Authors: Bryan Runck*, University of Minnesota
Topics: Geographic Information Science and Systems, Land Use and Land Cover Change, Quantitative Methods
Keywords: agent-based model, multifunctional agriculture, natural language processing
Session Type: Poster
Start / End Time: 9:55 AM / 11:35 AM
Room: Lincoln 2, Marriott, Exhibition Level
Presentation File: No File Uploaded
Multifunctional agriculture (MFA) is a critical approach to sustainable development because it produces standard commodity goods such as food or fiber along with a broader range of human and ecological services. However, empirical evidence from Europe and the United States suggests that MFA does not always emerge organically at the landscape-scale even under favorable market conditions. Landscape approaches engage farmers, environmental and commodity groups, and other place-based stakeholders in discussion and deliberation about potential future pathways for sustainable development. While empirical results suggest collaborative processes can have positive impacts on the adoption of MFA, little is known about how communication within collaborative interventions causes cascading effects from changes in individual-level attributes to subsequent land use decision-making.

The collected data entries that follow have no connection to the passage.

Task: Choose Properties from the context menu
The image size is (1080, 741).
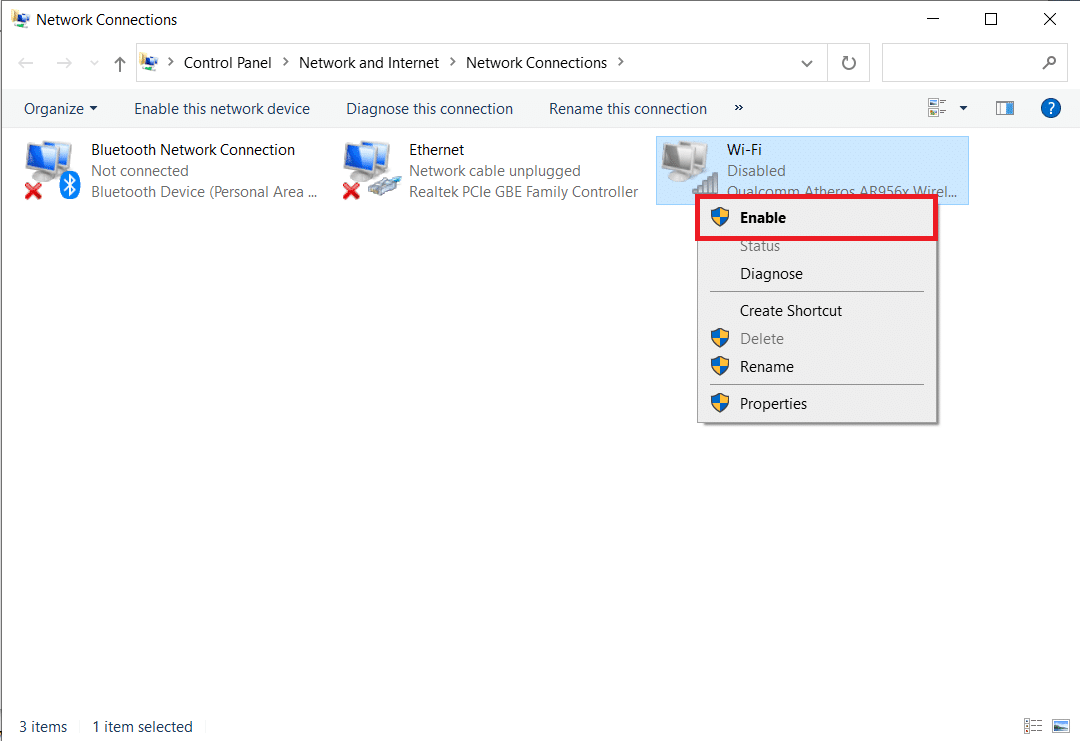Action: [x=773, y=404]
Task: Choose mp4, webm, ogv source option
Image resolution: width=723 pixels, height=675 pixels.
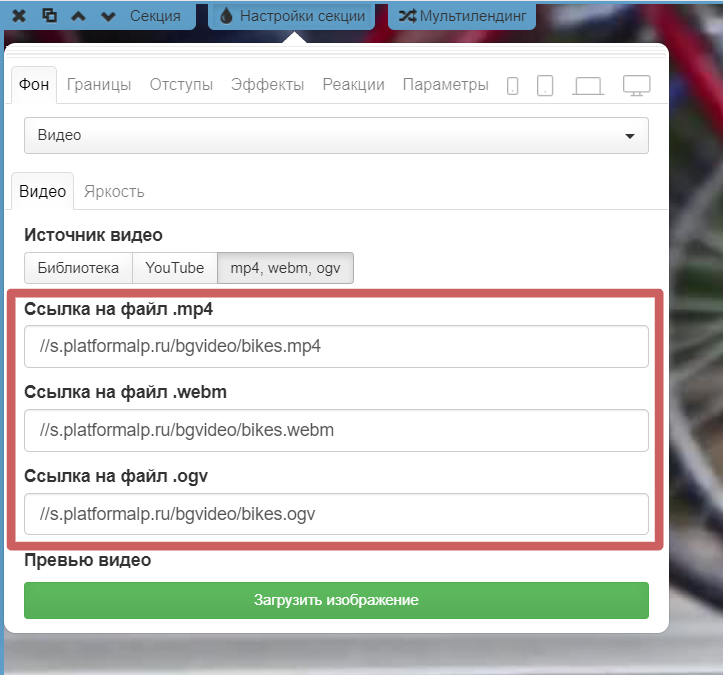Action: [285, 268]
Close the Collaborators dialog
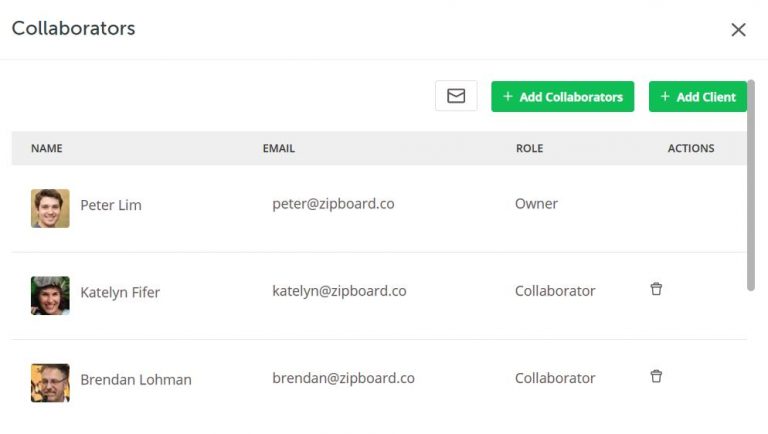The height and width of the screenshot is (434, 768). (x=738, y=30)
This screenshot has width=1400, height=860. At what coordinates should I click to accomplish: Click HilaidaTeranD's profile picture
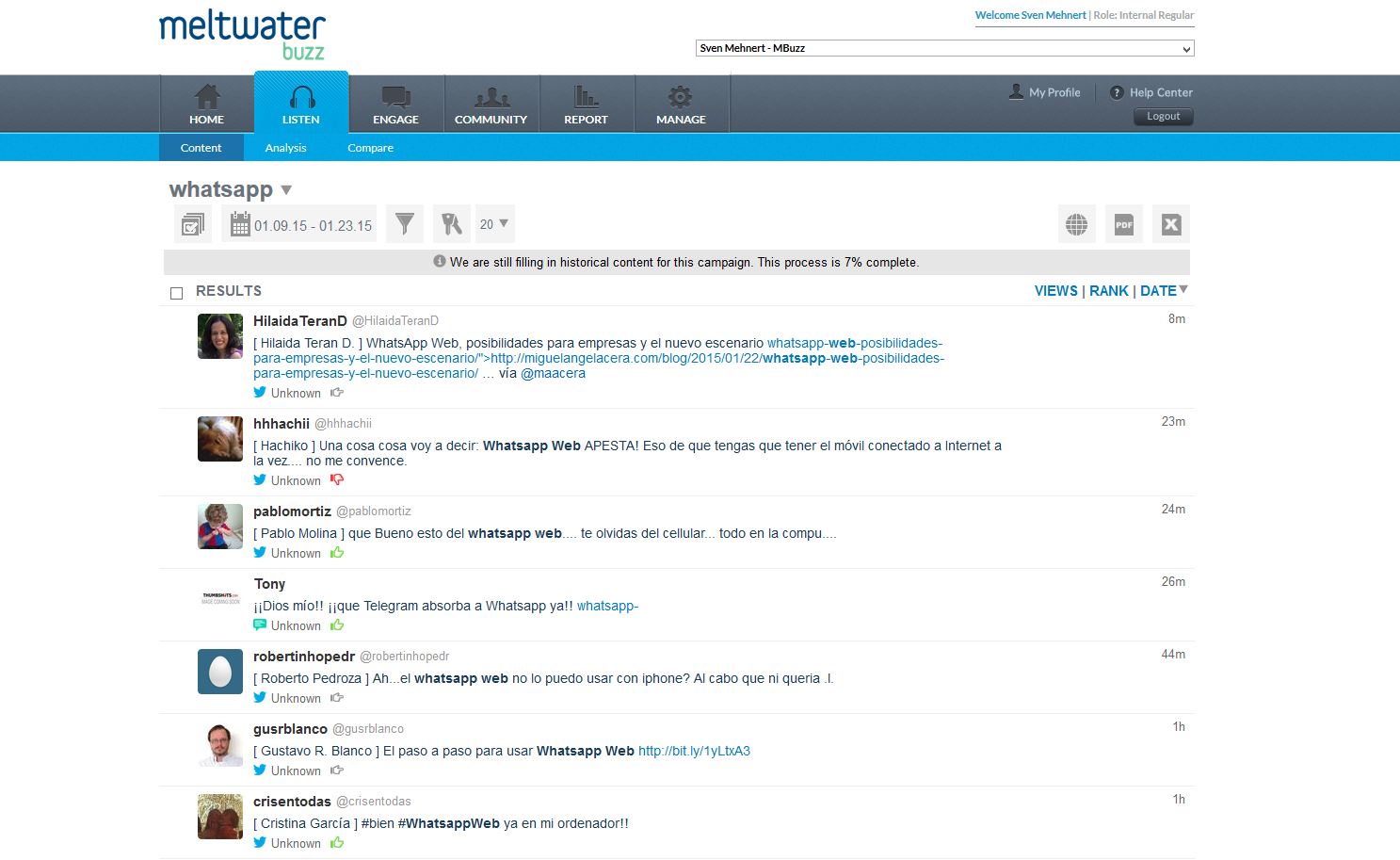[220, 336]
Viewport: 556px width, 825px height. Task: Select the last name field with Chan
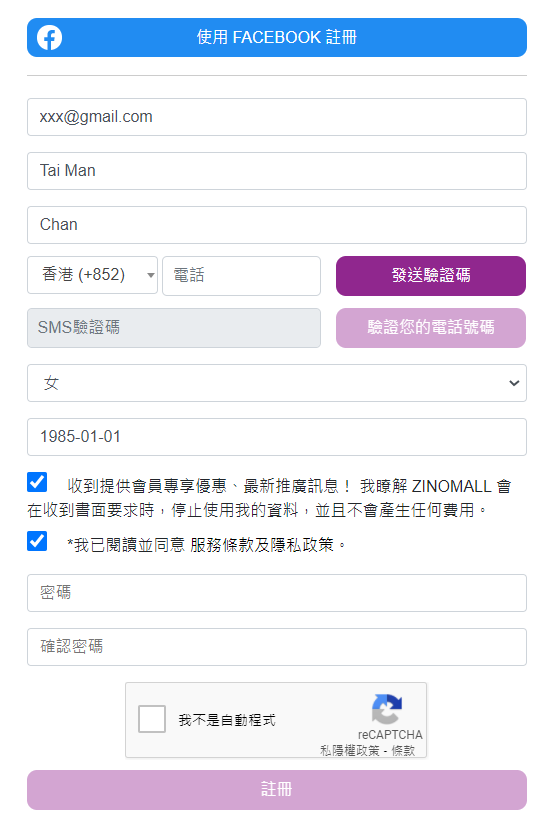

Using natural language processing tools to model key aspects of human learning and cognition, we develop a spatial agent-based model of Seven Mile Creek Watershed in southern Minnesota, USA. Using this model, we tested how the communication approach, duration of landscape initiative, and frequency of collaboration result in agent learning related to agricultural production, and how learning corresponded with MFA preferences. While substantial variation exists, we find strong correlation between the frequency of meetings and the time to impact for landscape initiatives regardless of other structural factors. Overall, this project addresses critical gaps in our understanding of multifunctionality and advances the broader research agenda in land change and sustainability, as well as advances the methodological reach of regional science and policy.